Gros plan sur le - joli - postérieur de Miss Scarlett Johansson : point de départ incongru d'un film atypique, magnétique qui évoque avec poésie, amertume et mélancolie le choc des cultures, la barrière du langage, le mal du pays, l'innocence du flirt et le décalage horaire (!).

Lost In Translation donc, où l'on découvre comment une jeune diplômée un peu paumée (délaissée par son photographe de mari), et une ex-star quinquagénaire désabusée (en pleine crise de couple) vont tromper la solitude le temps d'un séjour forcé à Tokyo. Ils feront connaissance à force de regards, de silences et de sorties nocturnes revigorantes... Grande est la performance de Sofia Coppola qui parvient à filmer l'ennui sans jamais provoquer celui du public. La jeune réalisatrice et scénariste (Oscar du meilleur scénario original) n'utilise aucun gros artifice de mise en scène et s'attarde sur des "détails" : Charlotte qui redécore sa chambre d'hôtel, qui se fait bobo à l'orteil, qui visite un temple shintoïste ou qui fixe du coin de la fenêtre, le regard perdu, l'immensité de la ville tokyoïte... Elle capture aussi quelques moments d'insouciance pétris d'humanité : une virée nocturne empreinte de folie douce où Bob pète une durite en slalomant entre voitures et passants, une partie de karaoké mémorable où un japonais revisite le God Save The Queen des Sex Pistols, une danse improvisée sur fond de Too Young (la BO du film est nickel) où Bob redécouvre les joies de la jeunnesse... Et ce fabuleux passage : la rencontre pittoresque entre Bill Murray et une japonaise octogénaire fashion-victim, à s'en exploser les zigomatiques !

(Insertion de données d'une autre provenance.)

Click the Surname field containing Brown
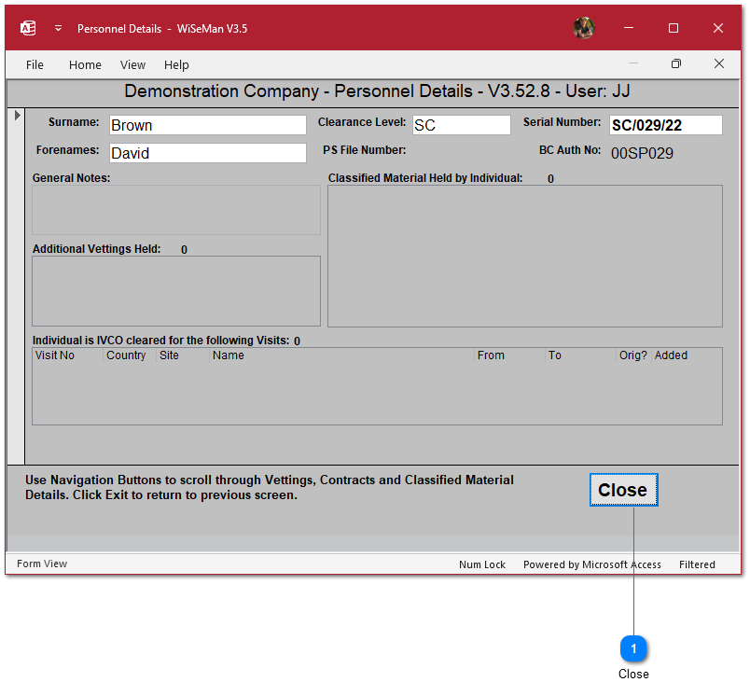This screenshot has height=696, width=750. [207, 125]
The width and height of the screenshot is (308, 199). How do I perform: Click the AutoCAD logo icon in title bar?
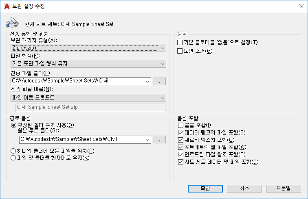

Les dernières minutes du métrage sont exeptionnellement dignes : perdus dans la foule, les deux "errants" se croisent une dernière fois, s'embrassent pour une fois ; et Bob de glisser quelques mots à l'oreille de la jeune fille, des paroles que même le spectateur, cet odieux inquisiteur, ne pourra entendre ni même deviner. Il leur aura fallu attendre la toute fin du voyage pour connaître leur seul véritable instant d'intimité : on ne peut rêver dénouement plus sobre, plus noble aussi.

Et voilà... On se quitte, le coeur déchiré, un sourire au coin des lèvres et les larmes aux yeux. Ca passera, sûrement que ça passera. Qui sait si nous nous reverrons - on s'est bien trouvé à l'autre bout du monde - mais nous n'oublierons jamais une telle rencontre, aussi fugace qu'intense.